A crucial factor in the EAT finding that Sultan-Darmon was not a worker was the fact that he could choose not to work and hire someone else to do his work and still fulfil his contract. This, it found, meant that he did not qualify for protection as a worker because

"We stress that the absence of mutual obligation is not merely a question of consistency within the judgment because under his contract with the [CDC Sultan-Darmon] was plainly entitled to decide for himself whether to turn up and to provide dental services," it said. "It is noteworthy that [Sultan-Darmon's] right not to do so did not depend solely upon whether he was unable to do this but it also depended on whether he was willing to provide those services.  In other words, [he] had a discretion whether to attend at [CDC's] premises."

"So it follows that the absence of any legal obligation on [Sultan-Darmon] which was sufficiently clearly enforceable to amount to a mutuality of obligation, [Sultan-Darmon] by virtue of the 2002 agreement was not a 'worker' under the second limb of section 230(3) [of the Employment Rights Act]. "In other words the 2002 agreement did not entail an undertaking on the part of [Sultan-Darmon] 'to do any work or perform personally any work or service'."

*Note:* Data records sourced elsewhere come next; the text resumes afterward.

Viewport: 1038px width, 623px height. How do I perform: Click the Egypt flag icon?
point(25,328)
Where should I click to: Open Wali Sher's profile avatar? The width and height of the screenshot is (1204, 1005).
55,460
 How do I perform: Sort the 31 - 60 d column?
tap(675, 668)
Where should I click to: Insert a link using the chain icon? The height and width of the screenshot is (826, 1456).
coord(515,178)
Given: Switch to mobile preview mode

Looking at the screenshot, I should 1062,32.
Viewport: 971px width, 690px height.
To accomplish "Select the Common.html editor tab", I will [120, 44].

The EAT said that previous cases made it clear that "an unfettered right of a contractor to send a substitute to do his or her work shows that the contractor is neither a 'worker' or an 'employee'."

In previous cases tribunals have found that clauses allowing a person's duties to be performed by someone else were sometimes inserted into contracts as a device to evade responsibility for employees or workers.

The EAT found that this was not true in this case, though.

"In consideration of the fact that the EAT considered whether this arrangement was a sham and was satisfied that it wasn't, this case is a good example of the benefits of having a substitution clause in contracts of this type," said Ben Doherty, an employment law specialist at Pinsent Masons, the law firm behind OUT-LAW.COM.